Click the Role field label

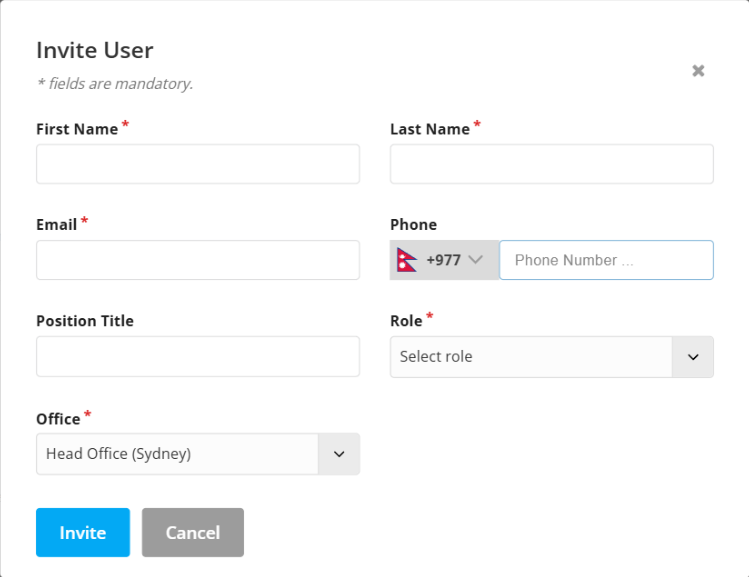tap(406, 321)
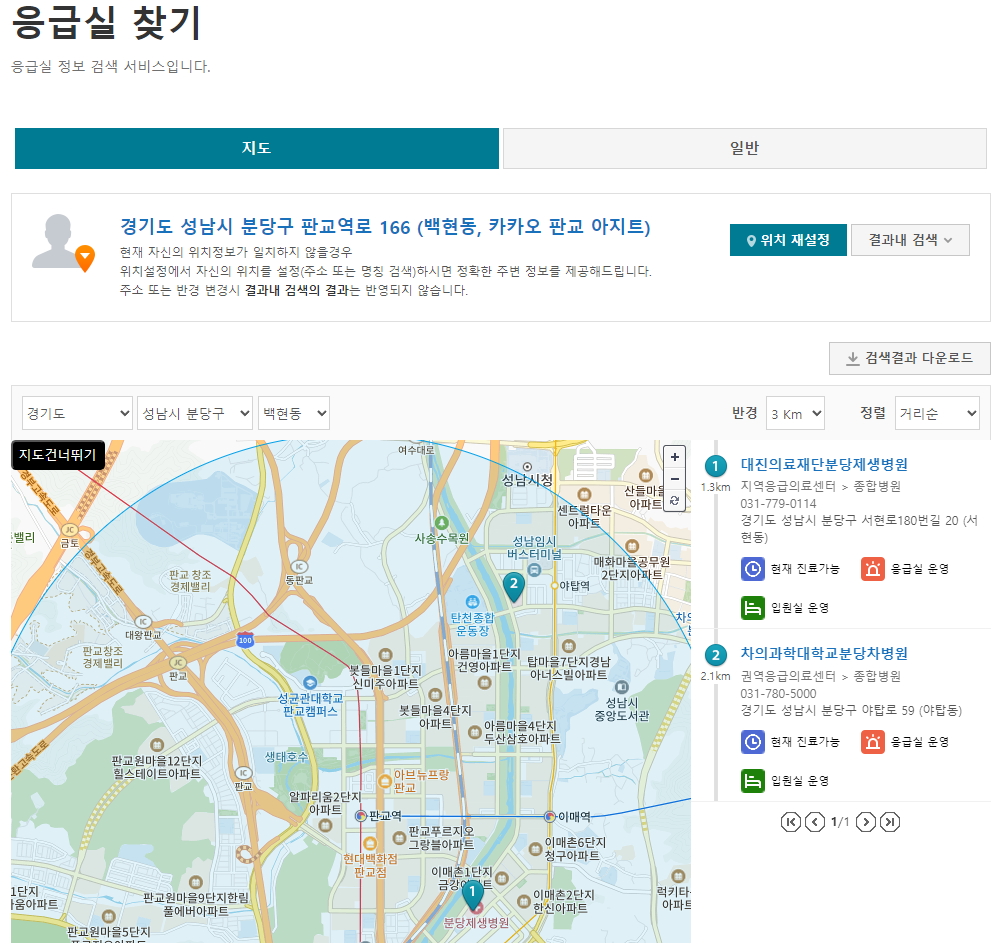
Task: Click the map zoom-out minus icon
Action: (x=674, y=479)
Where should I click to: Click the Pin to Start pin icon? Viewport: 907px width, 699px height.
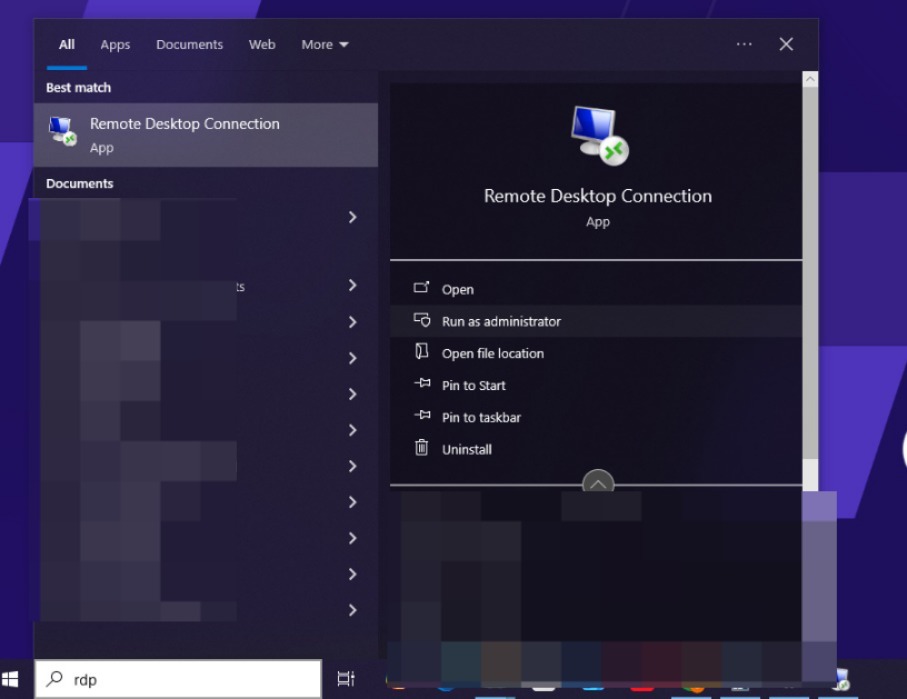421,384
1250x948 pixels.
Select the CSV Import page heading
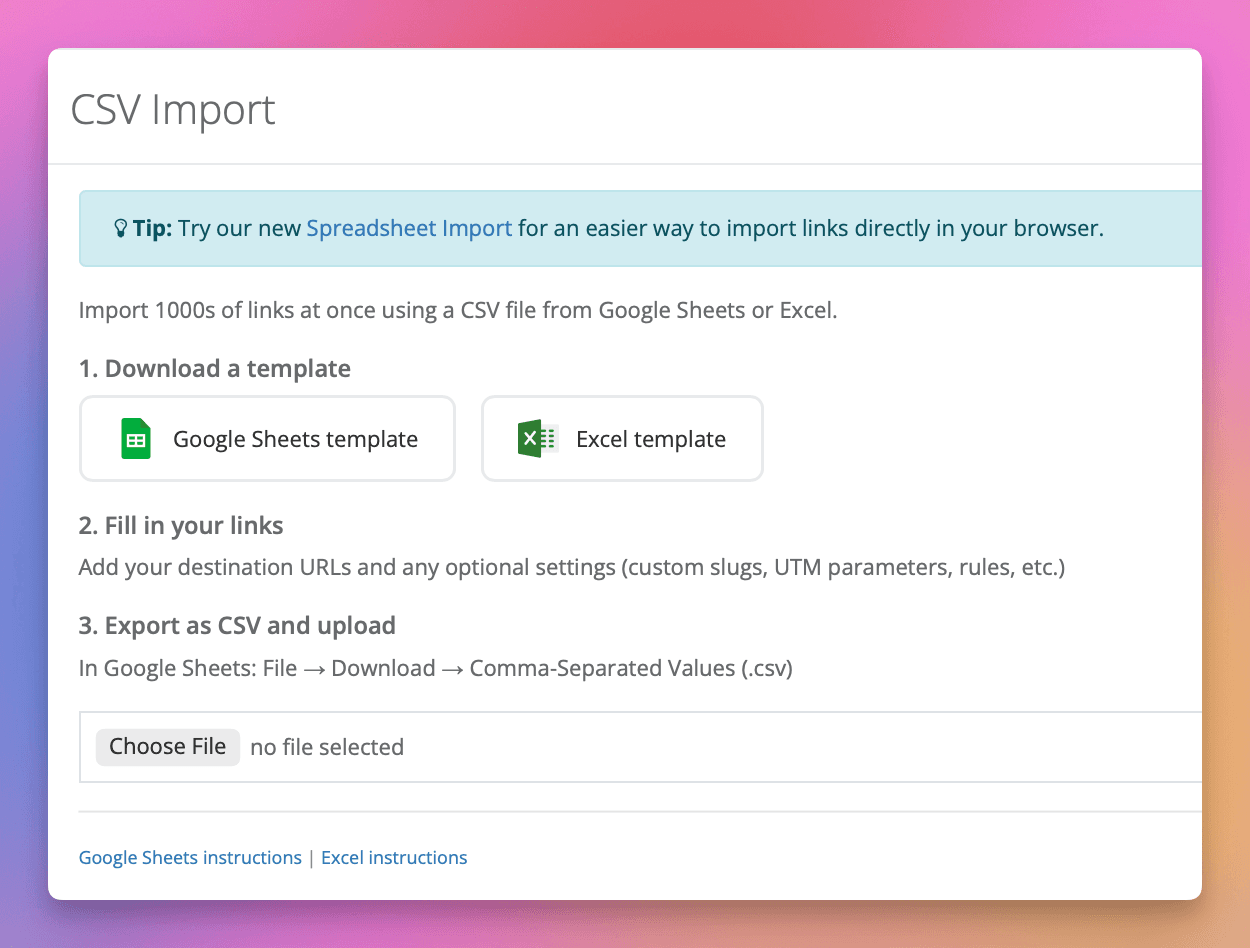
::::::
● EXERCISE REQUIREMENTS: Retype every line of the records above without any changes, but omit the pictures.

● RESULT FOR THIS TASK:
Click the Role field label

tap(406, 321)
Task: Click the map zoom-out minus icon
Action: (x=674, y=479)
Where should I click to: Click the Pin to Start pin icon? Viewport: 907px width, 699px height.
421,384
1250x948 pixels.
Select the CSV Import page heading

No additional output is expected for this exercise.